Religion Or Ethnicity? PDF Author: Zvi Y. Gitelman
Publisher:
ISBN:
Category : Social Science
Languages : en
Pages : 344

Book Description
Can someone be considered Jewish if he or she never goes to synagogue, doesn't keep kosher, and for whom the only connection to his or her ancestral past is attending an annual Passover seder? In Religion or Ethnicity? fifteen leading scholars trace the evolution of Jewish identity. The book examines Judaism from the Greco-Roman age, through medieval times, modern western and eastern Europe, to today. Jewish identity has been defined as an ethnicity, a nation, a culture, and even a race. Religion or Ethnicity? questions what it means to be Jewish. The contributors show how the Jewish people have evolved over time in different ethnic, religious, and political movements. In his closing essay, Gitelman questions the viability of secular Jewishness outside Israel but suggests that the continued interest in exploring the relationship between Judaism's secular and religious forms will keep the heritage alive for generations to come.

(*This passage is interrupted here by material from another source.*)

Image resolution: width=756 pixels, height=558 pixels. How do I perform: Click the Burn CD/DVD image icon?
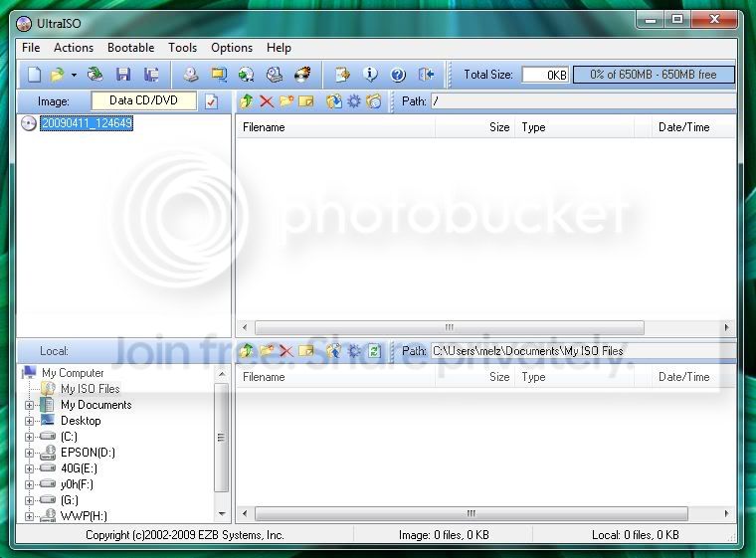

Religion and the Creation of Race and Ethnicity

Religion and the Creation of Race and Ethnicity PDF Author: Craig R. Prentiss
Publisher: NYU Press
ISBN: 0814767001
Category : Political Science
Languages : en
Pages : 253

Book Description
This volume, meant specifically for those new to the field, brings together an ensemble of prominent scholars and illuminates the role religious myths have played in shaping those social boundaries that we call "races" and "ethnicities".

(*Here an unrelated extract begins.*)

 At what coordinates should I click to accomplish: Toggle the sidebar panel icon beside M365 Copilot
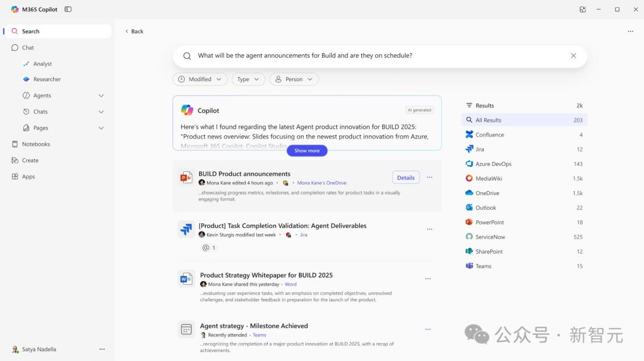tap(68, 10)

Religion, Ethnicity, and Identity in Ancient Galilee

Religion, Ethnicity, and Identity in Ancient Galilee PDF Author: Jürgen Zangenberg
Publisher: Mohr Siebeck
ISBN: 9783161490446
Category : History
Languages : en
Pages : 548

Book Description
What is a Galilean? What were the criteria of defining a person as a Galilean - archaeologically or with respect to literary sources such as Josephus or the rabbis? What role did religion play in the process of identity formation? Twenty-two articles based on papers read at conferences at Cambridge, Wuppertal and Yale by experts from 7 countries shed light on a complex region, the pivotal geographic and cultural context of both earliest Christianity and rabbinic Judaism. In these papers, ancient Galilee emerges as a dynamic region of continuous change, in which religion, 'ethnicity', and 'identity' were not static monoliths but had to be negotiated in the context of a multiform environment subject to different influences.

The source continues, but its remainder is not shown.